Dilansir AFP, pernyataan AQAP itu dilaporkan oleh kelompok intelijen pemantau gerakan radikal dan ekstremis di seluruh dunia, SITE.
Para pejuang AQAP yang berbasis di Provinsi Bayda, Yaman, dan selatan Provinsi Shabwa menggelar pesta kembang api dan meluncurkan tembakan ke udara usai Taliban mengumumkan berhasil menduduki Ibu Kota Kabul dan Istana Kepresidenan Afghanistan pada Minggu (15/8).
Ketika berkuasa di Afghanistan pada 1996-2001, rezim Taliban melindungi mendiang pemimpin Al-Qaidah saat itu, Osama Bin Laden, yang saat itu menjadi buronan utama Amerika Serikat atas insiden teror 11 September 2001. Saat itu Taliban juga mengizinkan Al-Qaidah melatih milisi dan merencanakan serangan teror di Gedung World Trade Center, New York, Amerika Serikat.
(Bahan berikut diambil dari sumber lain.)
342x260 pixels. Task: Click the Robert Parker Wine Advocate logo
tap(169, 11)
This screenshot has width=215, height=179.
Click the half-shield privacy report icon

AS menyatakan AQAP sebagai cabang teroris Al-Qaidah paling berbahaya. Negeri Paman Sam juga pernah meluncurkan serangan pesawat tak berawak terhadap AQAP tak lama setelah serangan 9/11 terjadi.
Pemberontakan di Yaman yang meletup pada 2015 justru menjadi kesempatan buat AQAP merekrut anggota di kawasan Timur Tengah dan menggiatkan aksi teror.
Setelah menguasai Afghanistan, para pemimpin Taliban mulai mempersiapkan sistem pemerintahan. Meski belum jelas, para petinggi Taliban mengklaim akan menerapkan sistem pemerintahan yang lebih terbuka dan melindungi hak perempuan.
Namun, kelompok itu menegaskan tetap tidak akan menerapkan demokrasi di Afghanistan.
Terlepas dari janji Taliban, sebagian besar masyarakat Afghanistan, terutama kaum perempuan, tetap khawatir akan keselamatan dan hak-hak mereka ke depannya.
Sebab saat Taliban berkuasa pada 1996 sampai 2001, hak perempuan sangat dibatasi mulai dilarang mengenyam pendidikan, bekerja, hingga bepergian tanpa didampingi wali. Burkak, pakaian jubah yang menutupi ujung kepala sampai kaki, kini kembali diburu kaum perempuan Afghanistan.